Thursday 30 March 2017

Joan Bakewell apologises for eating disorder 'narcissism' comments

Baroness Bakewell says youngsters in poverty-stricken countries do not suffer from eating disorders
Baroness Bakewell says youngsters in poverty-stricken countries do not suffer from eating disorders

Broadcaster Joan Bakewell has apologised after suggesting that g rowing rates of eating disorders among teenagers is a sign of "narcissism".

Baroness Bakewell, 82, who is chairing the Wellcome Book Prize judging panel, said she was "alarmed" by the condition in young people.

In an interview with The Sunday Times she pointed out that eating disorders do not occur in countries ravaged by poverty or Syrian refugee camps and instead suggested it was a sign of the "overindulgence of our society".

On her Twitter account, she said she is "deeply sorry".

In a series of tweets, she wrote: ".@JDBakewell I have spent 6 hours answering tweets I did not expect the ST to quote my views on anorexia.....

".@JDBakewell ...and am full of regret that my reported views have caused distress. I am deeply sorry." (sic)

She added: "I am tired now and taking a break from Twitter. Goodnight everyone."

Baroness Bakewell told the newspaper: "I am alarmed by anorexia among young people, which arises presumably because they are preoccupied with being beautiful and healthy and thin.

"No-one has anorexia in societies where there is not enough food. They do not have anorexia in the camps in Syria. I think it's possible anorexia could be about narcissism."

• Work order:
Copy the passage from the article about Joan Bakewell's apology, from "Baroness Bakewell, 82, who" up to and including "views on anorexia.....".

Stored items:

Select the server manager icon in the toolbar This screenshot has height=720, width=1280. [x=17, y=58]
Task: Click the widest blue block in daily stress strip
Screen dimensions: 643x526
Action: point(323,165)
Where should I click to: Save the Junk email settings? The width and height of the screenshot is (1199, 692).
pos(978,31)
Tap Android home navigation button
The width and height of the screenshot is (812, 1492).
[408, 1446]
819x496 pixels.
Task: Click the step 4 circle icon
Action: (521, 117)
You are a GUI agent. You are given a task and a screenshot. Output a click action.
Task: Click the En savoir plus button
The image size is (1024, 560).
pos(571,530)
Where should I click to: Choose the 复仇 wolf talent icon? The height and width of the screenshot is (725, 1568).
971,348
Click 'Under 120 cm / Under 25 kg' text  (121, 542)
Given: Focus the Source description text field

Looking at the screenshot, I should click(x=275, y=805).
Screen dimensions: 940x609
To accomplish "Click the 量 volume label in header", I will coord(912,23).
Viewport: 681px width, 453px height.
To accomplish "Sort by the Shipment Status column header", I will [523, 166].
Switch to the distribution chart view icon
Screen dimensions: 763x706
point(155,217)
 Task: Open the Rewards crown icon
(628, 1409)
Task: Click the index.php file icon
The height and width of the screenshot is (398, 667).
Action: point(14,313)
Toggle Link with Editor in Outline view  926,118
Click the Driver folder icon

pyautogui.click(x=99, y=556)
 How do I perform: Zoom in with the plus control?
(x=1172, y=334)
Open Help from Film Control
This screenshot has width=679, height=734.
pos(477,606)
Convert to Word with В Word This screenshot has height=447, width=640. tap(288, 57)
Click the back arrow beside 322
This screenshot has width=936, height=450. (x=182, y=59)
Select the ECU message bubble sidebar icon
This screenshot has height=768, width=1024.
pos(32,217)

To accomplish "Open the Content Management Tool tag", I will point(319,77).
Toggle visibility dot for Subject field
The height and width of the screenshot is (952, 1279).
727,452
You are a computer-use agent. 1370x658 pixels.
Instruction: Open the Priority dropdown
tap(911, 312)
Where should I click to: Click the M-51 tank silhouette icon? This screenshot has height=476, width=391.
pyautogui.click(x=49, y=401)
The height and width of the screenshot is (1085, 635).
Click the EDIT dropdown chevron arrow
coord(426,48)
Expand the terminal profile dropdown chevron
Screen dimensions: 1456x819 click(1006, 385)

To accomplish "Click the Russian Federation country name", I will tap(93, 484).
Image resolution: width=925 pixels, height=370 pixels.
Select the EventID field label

• Exercise output:
Baroness Bakewell, 82, who is chairing the Wellcome Book Prize judging panel, said she was "alarmed" by the condition in young people.

In an interview with The Sunday Times she pointed out that eating disorders do not occur in countries ravaged by poverty or Syrian refugee camps and instead suggested it was a sign of the "overindulgence of our society".

On her Twitter account, she said she is "deeply sorry".

In a series of tweets, she wrote: ".@JDBakewell I have spent 6 hours answering tweets I did not expect the ST to quote my views on anorexia.....